START Input data
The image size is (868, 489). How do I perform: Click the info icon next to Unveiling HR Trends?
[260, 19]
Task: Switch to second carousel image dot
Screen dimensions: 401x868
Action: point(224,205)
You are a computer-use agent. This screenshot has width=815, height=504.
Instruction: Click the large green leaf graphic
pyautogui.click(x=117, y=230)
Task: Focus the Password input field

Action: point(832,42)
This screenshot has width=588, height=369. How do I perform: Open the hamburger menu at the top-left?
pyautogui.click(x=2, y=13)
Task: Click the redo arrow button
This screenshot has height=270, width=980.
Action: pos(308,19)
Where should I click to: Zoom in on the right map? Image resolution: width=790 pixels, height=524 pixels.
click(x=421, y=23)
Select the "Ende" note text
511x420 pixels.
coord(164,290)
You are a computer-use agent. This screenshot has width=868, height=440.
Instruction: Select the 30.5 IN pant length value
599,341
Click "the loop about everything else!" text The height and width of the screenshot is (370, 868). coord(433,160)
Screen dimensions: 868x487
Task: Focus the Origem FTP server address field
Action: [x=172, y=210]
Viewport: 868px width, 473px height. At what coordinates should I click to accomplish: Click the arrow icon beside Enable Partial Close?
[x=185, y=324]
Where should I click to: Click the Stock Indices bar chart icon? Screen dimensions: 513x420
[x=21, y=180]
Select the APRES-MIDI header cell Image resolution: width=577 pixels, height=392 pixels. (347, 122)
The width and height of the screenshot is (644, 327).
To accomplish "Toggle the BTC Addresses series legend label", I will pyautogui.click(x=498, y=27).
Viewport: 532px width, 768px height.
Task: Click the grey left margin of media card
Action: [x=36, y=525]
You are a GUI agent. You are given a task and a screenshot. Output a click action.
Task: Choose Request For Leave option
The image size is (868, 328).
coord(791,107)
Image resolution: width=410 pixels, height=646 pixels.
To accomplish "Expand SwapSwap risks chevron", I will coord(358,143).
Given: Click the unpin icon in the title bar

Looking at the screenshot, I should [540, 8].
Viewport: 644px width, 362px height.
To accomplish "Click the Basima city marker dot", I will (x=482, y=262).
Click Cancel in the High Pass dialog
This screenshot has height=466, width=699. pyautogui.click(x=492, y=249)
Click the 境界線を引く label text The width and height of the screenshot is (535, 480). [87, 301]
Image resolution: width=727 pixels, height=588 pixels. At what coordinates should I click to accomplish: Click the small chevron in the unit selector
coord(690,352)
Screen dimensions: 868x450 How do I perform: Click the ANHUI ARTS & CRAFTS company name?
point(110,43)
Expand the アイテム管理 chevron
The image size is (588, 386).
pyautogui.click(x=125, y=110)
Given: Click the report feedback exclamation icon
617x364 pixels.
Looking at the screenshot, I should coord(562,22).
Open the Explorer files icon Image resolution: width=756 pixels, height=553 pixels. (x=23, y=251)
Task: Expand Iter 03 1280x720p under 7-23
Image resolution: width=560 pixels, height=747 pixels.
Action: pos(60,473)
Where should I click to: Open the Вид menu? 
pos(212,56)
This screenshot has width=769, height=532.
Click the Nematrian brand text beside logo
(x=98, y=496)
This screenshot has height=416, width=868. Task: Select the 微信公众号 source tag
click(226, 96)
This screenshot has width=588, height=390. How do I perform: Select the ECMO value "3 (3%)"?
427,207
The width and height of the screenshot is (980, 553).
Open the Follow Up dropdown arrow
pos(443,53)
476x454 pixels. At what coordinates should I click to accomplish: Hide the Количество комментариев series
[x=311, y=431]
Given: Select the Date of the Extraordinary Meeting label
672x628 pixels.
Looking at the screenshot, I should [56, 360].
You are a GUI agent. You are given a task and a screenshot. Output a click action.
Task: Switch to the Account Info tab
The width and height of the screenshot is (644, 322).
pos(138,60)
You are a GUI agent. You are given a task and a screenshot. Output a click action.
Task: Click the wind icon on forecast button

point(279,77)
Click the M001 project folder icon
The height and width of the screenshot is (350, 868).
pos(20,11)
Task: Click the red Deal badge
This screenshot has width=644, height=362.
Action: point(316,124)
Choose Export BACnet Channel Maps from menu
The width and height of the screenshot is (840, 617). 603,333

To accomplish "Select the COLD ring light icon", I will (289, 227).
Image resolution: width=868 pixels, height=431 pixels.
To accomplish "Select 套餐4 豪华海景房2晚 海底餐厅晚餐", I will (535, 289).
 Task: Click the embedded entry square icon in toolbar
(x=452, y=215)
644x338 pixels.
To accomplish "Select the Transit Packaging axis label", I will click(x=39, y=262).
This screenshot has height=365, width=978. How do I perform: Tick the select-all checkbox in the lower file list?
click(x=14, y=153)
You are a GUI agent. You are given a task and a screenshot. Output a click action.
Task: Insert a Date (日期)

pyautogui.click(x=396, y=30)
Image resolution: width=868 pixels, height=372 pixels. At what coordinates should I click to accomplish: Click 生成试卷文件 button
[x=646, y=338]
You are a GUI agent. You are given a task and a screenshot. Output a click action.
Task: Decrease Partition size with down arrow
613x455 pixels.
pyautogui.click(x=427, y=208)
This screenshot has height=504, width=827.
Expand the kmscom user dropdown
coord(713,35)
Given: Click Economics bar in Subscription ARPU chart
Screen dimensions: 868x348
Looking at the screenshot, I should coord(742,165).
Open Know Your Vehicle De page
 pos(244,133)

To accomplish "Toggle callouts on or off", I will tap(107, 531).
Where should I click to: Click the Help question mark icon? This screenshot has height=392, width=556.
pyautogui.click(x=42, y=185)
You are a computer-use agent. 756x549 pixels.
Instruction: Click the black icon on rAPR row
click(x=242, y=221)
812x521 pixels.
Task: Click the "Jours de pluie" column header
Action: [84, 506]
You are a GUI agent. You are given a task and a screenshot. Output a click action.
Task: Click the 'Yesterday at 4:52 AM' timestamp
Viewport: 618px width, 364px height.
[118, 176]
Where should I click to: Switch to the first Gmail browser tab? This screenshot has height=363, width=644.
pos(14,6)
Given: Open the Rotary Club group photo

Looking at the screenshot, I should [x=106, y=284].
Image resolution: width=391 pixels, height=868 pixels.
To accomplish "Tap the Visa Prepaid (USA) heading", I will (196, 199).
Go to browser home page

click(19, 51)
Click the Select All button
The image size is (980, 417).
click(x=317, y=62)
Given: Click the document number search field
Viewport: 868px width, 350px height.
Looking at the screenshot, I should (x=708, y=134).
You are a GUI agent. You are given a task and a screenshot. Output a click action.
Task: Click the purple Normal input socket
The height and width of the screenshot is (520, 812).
END Input data
In the listing above, locate the line containing "The width and height of the screenshot is (644, 322)." and the line containing "Image resolution: width=868 pixels, height=431", then transcribe both and every line between them verbatim.

> _Expected answer_
The width and height of the screenshot is (644, 322).
pos(138,60)
You are a GUI agent. You are given a task and a screenshot. Output a click action.
Task: Click the wind icon on forecast button

point(279,77)
Click the M001 project folder icon
The height and width of the screenshot is (350, 868).
pos(20,11)
Task: Click the red Deal badge
This screenshot has width=644, height=362.
Action: point(316,124)
Choose Export BACnet Channel Maps from menu
The width and height of the screenshot is (840, 617). 603,333

To accomplish "Select the COLD ring light icon", I will (289, 227).
Image resolution: width=868 pixels, height=431 pixels.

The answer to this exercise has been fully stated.